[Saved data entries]
____________

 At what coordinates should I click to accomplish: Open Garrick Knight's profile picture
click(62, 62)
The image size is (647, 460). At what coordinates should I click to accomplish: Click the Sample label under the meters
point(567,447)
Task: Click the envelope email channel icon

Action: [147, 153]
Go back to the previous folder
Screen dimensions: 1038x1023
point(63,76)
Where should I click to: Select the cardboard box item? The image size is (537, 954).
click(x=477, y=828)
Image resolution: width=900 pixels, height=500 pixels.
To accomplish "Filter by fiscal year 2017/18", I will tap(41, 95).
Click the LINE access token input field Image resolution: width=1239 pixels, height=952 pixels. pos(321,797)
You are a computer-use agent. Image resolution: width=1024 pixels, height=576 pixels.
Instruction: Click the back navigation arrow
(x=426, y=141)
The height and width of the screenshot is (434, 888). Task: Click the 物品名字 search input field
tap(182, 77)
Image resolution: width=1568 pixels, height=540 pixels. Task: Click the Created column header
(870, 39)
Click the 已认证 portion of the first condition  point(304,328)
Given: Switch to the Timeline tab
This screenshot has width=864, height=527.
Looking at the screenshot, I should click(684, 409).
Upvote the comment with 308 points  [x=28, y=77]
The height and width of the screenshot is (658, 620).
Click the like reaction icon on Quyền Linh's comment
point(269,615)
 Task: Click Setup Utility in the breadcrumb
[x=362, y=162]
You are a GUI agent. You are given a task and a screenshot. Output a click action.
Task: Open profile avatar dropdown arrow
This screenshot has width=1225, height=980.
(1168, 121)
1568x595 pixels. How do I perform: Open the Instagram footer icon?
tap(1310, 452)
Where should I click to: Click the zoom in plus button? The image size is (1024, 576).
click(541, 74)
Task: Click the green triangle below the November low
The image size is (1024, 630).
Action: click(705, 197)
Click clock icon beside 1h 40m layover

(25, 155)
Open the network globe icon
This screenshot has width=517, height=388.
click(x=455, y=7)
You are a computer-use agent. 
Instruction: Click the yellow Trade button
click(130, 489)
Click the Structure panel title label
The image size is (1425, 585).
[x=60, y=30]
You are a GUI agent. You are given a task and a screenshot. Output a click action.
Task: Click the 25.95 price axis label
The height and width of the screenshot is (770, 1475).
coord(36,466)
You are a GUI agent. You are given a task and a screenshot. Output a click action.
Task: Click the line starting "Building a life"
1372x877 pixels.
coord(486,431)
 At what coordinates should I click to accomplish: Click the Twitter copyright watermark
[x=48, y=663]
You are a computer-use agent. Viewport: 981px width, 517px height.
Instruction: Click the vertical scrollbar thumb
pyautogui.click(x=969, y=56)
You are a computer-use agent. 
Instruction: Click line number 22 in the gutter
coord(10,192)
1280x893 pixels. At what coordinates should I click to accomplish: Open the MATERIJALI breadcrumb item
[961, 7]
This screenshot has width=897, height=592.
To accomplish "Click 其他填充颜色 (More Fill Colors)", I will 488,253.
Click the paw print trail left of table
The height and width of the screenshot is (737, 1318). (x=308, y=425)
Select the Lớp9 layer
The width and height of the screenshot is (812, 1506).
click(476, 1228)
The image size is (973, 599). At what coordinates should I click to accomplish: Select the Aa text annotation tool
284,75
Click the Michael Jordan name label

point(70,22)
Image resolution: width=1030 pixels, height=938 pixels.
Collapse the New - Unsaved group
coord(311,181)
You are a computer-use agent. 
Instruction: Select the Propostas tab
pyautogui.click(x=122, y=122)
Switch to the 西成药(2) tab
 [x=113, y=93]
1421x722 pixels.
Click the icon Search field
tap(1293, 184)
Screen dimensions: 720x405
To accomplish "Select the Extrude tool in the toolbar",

____________

YOUR INSTRUCTIONS — Start at the line containing "Instruction: Select the Propostas tab". Repeat it and each line after it, word for word, to the end of the records.

REPLY TO THE TASK —
Instruction: Select the Propostas tab
pyautogui.click(x=122, y=122)
Switch to the 西成药(2) tab
 [x=113, y=93]
1421x722 pixels.
Click the icon Search field
tap(1293, 184)
Screen dimensions: 720x405
To accomplish "Select the Extrude tool in the toolbar",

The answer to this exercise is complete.